Organisationen verbieten, die den Nationalsozialismus und Faschismus verherrlichen
Die Abgeordneten betonen, dass die Straflosigkeit, mit der rechtsextreme Organisationen in einigen Mitgliedstaaten agieren, zu den Gründen gehören für den Anstieg von Gewalttaten gegen dunkelhäutige Europäer, Menschen afrikanischer Abstammung, Juden, Muslime, Roma, Drittstaatsangehörige, Angehörige der LGBTI-Minderheit und Menschen mit Behinderungen.
Sie fordern die Mitgliedstaaten auf, Polizeieinheiten zur Bekämpfung von Hassverbrechen einzurichten, um zu gewährleisten, dass diese Verbrechen untersucht und strafrechtlich verfolgt werden. Sie drängen zudem die Mitgliedstaaten dazu, dafür zu sorgen, neofaschistische und neonazistische Gruppierungen und jegliche sonstige Stiftung oder Vereinigung, die den Nationalsozialismus und Faschismus verherrlicht, wirksam zu verbieten.
Absprachen mit Neofaschisten müssen aufhören
Die Abgeordneten zeigten sich besorgt über Berichte, dass es in einigen EU-Staaten zu Absprachen zwischen führenden Politikern, politischen Parteien und Strafverfolgungsbehörden mit Neofaschisten und Neonazis in einigen Mitgliedstaaten gekommen sei. Das Parlament fordert die Mitgliedstaaten auf, Hassverbrechen, Hetze und ungerechtfertigte Schuldzuweisungen durch Politiker und Amtsträger auf allen Ebenen und in allen Mediengattungen nachdrücklich zu verurteilen und zu sanktionieren”. Ansonsten werden Hass und Gewalt in der Gesellschaft hoffähig gemacht und weiter verstärkt.
Die Abgeordneten fordern zudem die Kommission, die Mitgliedstaaten und soziale Medien auf, der Verbreitung von Rassismus, Faschismus und Fremdenfeindlichkeit im Internet entgegenzuwirken.

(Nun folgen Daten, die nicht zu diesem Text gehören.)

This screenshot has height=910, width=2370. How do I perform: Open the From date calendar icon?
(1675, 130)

Keine Leugnung oder Bagatellisierung des Holocaust
Faschistische Verbrechen aus der Vergangenheit sollten klar abgelehnt werden. Die Mitgliedstaaten werden aufgefordert, alle Formen der Leugnung des Holocaust, einschließlich der Bagatellisierung und Verharmlosung der von den Nazis und ihren Kollaborateuren begangenen Verbrechen, zu verurteilen und dagegen vorzugehen.

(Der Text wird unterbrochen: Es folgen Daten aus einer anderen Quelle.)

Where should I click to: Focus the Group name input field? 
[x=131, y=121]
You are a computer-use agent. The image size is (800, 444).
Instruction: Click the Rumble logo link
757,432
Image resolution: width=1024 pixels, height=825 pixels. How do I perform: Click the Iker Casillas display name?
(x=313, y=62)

Die Entschließung fordert zudem die Mitgliedstaaten und die nationalen Sportverbände, insbesondere die Fußballvereine, auf, der Geißel des Rassismus, des Faschismus und der Fremdenfeindlichkeit entgegenzuwirken. Vergehen müssen verurteilt und bestraft werden. In Zusammenarbeit mit Schulen und den zuständigen Organisationen der Zivilgesellschaft sollten positive Bildungsangebote für junge Fans gefördert werden.

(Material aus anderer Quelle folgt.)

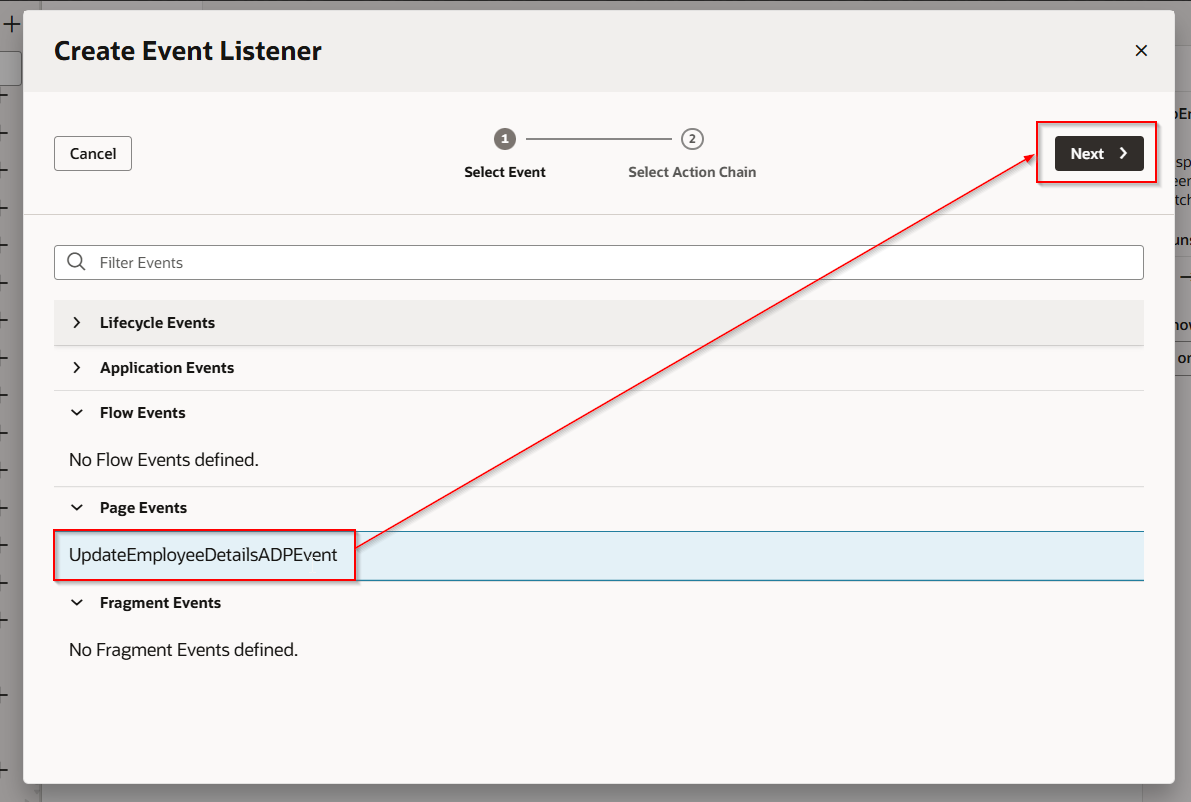Click the plus icon behind the dialog
The width and height of the screenshot is (1191, 802).
click(12, 25)
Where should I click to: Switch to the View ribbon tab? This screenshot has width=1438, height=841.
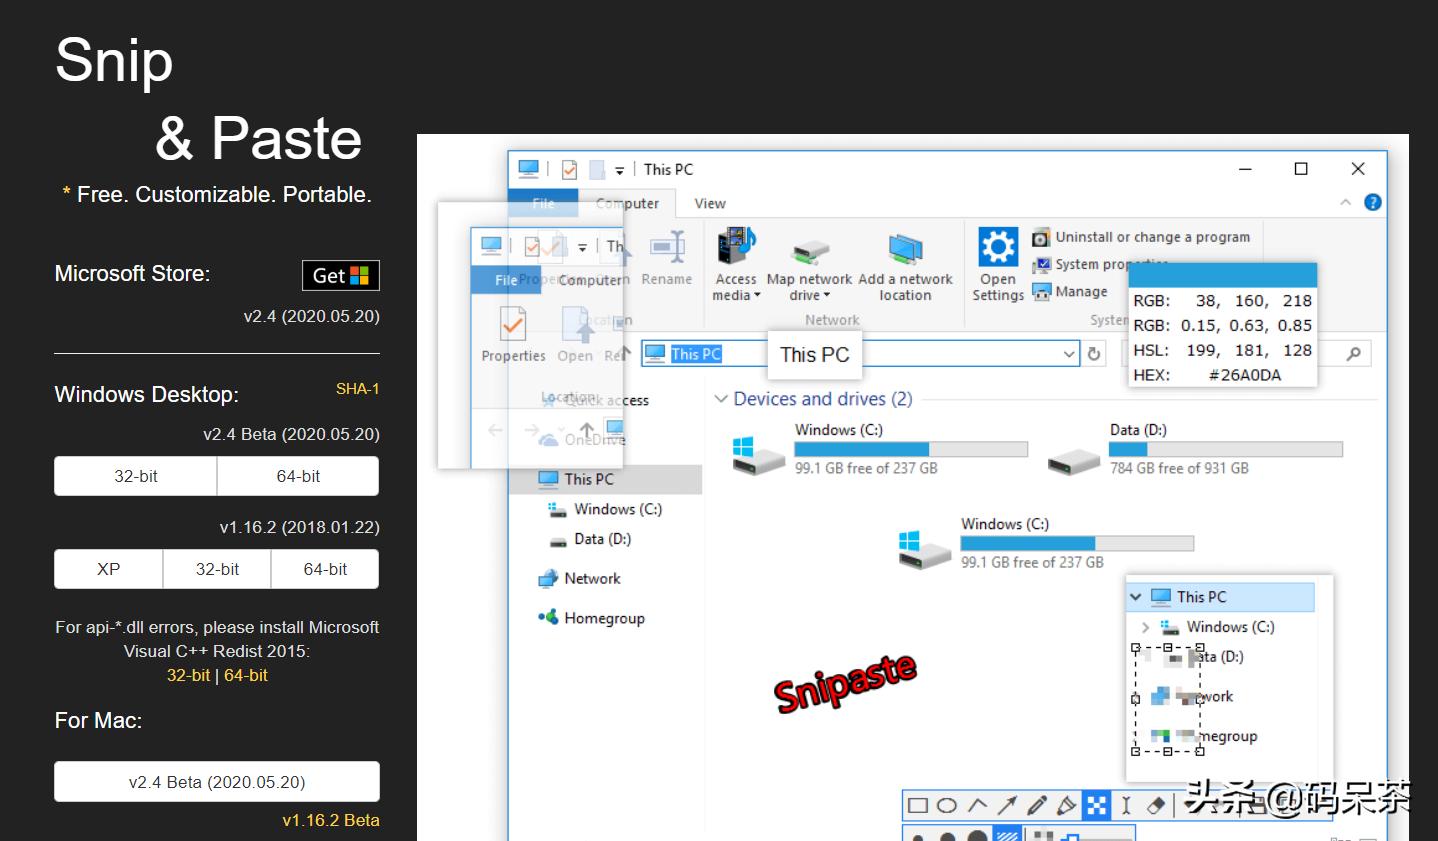(x=710, y=203)
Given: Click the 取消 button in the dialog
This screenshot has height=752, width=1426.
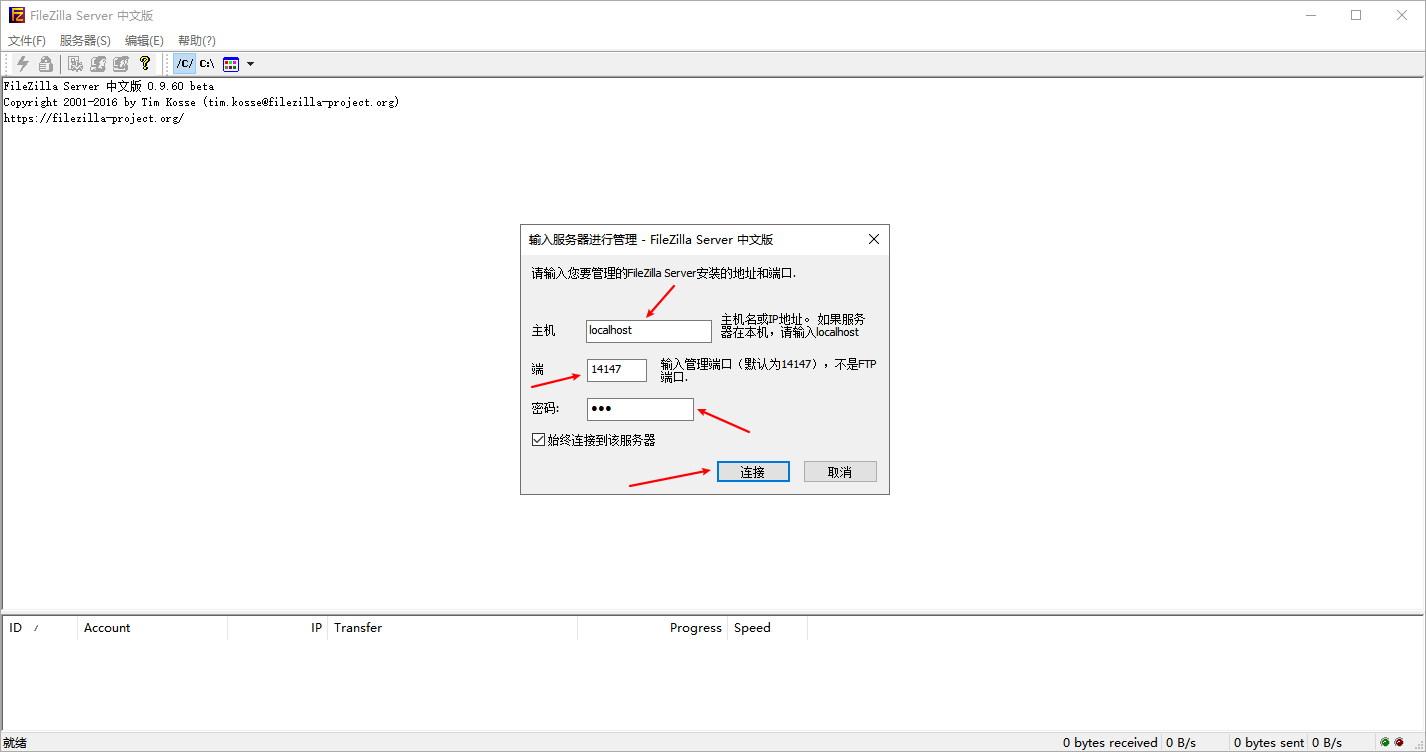Looking at the screenshot, I should [x=840, y=471].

Die EU-Länder sollten Aussteigerprogramme auflegen, um Menschen dabei zu helfen, militante neofaschistische und neonazistische Gruppierungen zu verlassen. Die Abgeordneten weisen darauf hin, dass fundierte Geschichtskenntnisse eine der Grundvoraussetzungen für die Verhinderung künftiger Verbrechen dieser Art sind und bei den Bildungsanstrengungen für die jüngere Generation eine wichtige Rolle spielen.